山間で田んぼの少ない当地では、子どものころは毎夕食手打ちうどん、お切込み、すいとんというようなローテーションでした。配給米なんて言葉も知っている世代です。
共働きの家庭でしたから、早く帰って来た方が夕食を作るということで、父親が作ることも多かったのです。
お切込み、すいとんは母も作りましたが、手打ちうどんは父親の専売特許(古い言葉だなぁ)でした。
そして、もう一つ。ラーメンのようなもの。これも父親が作りました。
かん水を使うわけではなく、小麦粉に重曹を入れた、炭酸饅頭のような生地の麺です。父親以外にこれを作っているのを見たことがないので、若いころどこからか教えてもらったか、父親のオリジナルなのか、それも判りません。
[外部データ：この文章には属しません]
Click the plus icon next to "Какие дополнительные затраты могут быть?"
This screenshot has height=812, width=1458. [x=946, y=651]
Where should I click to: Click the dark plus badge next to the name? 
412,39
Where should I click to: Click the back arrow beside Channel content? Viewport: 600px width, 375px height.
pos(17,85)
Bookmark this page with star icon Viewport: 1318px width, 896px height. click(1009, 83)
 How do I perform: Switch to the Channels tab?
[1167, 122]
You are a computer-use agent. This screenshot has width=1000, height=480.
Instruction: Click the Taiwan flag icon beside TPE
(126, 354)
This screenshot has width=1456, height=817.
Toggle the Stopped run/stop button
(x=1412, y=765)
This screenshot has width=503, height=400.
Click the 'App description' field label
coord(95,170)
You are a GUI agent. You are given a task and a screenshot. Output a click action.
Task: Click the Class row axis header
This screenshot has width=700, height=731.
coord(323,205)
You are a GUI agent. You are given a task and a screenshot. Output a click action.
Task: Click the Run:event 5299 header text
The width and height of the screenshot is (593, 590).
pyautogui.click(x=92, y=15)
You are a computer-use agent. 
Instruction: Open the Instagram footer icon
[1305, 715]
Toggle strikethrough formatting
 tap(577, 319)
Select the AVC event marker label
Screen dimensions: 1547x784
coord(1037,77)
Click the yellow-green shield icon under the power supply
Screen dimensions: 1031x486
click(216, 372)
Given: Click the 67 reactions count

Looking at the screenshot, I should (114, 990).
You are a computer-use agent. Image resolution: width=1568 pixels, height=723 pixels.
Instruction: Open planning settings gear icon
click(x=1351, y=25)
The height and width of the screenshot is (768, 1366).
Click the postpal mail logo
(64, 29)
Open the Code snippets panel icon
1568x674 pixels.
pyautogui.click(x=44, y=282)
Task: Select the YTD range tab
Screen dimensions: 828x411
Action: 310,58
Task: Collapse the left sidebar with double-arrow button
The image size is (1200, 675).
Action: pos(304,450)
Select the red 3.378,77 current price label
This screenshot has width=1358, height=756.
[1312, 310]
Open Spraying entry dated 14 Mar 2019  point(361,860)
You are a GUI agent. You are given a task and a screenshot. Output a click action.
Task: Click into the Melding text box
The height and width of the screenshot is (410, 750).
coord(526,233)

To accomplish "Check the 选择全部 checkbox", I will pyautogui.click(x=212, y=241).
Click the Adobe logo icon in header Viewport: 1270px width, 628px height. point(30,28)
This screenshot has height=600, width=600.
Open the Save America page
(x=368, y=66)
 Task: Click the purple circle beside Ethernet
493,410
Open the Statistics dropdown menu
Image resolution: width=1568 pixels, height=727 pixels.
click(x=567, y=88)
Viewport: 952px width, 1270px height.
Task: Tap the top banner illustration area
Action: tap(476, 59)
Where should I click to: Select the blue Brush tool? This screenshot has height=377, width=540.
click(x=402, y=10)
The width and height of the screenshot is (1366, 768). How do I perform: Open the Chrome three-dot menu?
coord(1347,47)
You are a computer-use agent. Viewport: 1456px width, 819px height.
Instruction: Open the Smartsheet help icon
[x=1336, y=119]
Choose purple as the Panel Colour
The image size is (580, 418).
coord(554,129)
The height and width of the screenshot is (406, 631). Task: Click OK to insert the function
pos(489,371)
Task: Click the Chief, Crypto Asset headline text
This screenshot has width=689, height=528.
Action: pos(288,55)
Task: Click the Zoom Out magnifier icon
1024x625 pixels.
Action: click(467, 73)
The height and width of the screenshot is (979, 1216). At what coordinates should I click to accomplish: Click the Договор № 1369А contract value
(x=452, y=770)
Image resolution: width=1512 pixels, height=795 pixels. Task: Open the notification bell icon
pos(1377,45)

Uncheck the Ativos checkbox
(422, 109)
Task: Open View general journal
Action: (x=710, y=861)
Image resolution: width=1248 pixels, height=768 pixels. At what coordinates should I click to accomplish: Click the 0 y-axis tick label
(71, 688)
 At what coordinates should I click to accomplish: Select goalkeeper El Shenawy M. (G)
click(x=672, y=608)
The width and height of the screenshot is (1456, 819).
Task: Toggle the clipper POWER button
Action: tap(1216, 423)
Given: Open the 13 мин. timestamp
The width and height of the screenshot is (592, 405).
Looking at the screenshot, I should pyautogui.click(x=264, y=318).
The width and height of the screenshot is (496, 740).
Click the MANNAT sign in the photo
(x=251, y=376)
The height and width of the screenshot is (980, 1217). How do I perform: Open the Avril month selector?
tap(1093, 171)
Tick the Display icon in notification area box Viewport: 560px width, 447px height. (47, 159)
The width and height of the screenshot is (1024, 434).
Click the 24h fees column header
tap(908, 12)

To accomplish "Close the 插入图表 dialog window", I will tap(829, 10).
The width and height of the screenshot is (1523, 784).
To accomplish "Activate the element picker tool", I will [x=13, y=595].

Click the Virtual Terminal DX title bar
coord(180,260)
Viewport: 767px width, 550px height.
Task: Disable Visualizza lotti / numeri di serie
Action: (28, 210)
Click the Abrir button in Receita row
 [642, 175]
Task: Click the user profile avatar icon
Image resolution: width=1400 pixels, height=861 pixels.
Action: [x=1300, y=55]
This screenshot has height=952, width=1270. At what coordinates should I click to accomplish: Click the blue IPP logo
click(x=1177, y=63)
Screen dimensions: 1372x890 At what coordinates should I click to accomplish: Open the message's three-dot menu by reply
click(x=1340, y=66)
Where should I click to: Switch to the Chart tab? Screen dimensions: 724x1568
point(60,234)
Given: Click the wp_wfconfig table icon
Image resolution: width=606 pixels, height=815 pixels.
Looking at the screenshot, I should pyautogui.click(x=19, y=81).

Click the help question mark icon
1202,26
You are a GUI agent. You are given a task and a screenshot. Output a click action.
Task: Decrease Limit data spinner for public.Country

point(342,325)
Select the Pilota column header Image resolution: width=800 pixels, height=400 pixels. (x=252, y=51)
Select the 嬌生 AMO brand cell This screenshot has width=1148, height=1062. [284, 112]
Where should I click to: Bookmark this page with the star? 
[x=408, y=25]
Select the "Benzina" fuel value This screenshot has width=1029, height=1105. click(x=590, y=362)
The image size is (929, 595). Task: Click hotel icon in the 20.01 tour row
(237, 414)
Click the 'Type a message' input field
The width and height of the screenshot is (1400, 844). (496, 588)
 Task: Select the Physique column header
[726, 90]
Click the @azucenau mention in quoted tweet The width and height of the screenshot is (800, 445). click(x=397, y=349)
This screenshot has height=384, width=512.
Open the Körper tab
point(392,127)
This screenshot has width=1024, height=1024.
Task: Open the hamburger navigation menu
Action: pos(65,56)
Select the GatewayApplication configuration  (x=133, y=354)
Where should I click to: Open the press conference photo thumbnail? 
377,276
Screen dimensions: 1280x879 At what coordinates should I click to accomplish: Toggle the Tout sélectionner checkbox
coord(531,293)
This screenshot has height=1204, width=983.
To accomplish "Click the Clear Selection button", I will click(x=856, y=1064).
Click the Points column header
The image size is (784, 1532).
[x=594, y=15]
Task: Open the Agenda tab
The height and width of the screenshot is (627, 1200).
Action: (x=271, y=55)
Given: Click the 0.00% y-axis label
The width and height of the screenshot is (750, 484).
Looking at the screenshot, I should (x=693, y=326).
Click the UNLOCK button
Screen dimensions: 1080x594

小麦粉に5%程度重曹を混ぜて、攪拌します。うどんに入れますが、この麺には食塩を入れません。
捏ねたら、しばらく寝かせます。
油にニンニクを入れて、豚肉、玉ねぎ、庭から抜いてきた長ネギを炒めます。黒コショウをたっぷり効かせるのが好みです。オイスターソースを適当に入れて。
別の鍋のニンジンに熱が通り切る前に、これらを入れて、塩で味を調えます。
手打ち麺にすると細くできないので、製麺機でできるだけ細く仕上げます。
これを茹でて、
冷水で締めて出来上がり。
うどんより軽い食感で、のめしこきは好みです。
父親は普段は手打ちうどん、お切込みなどを作っていましたが、時間があるときや、子どもが成人してからは家族が集まった時など、ちょっと得意そうな顔をして作ってくれました。
手打ちうどんはかみさんが、この麺はのめしこきが受け継ぎました。
父親を思い出しながら、いただきま~す。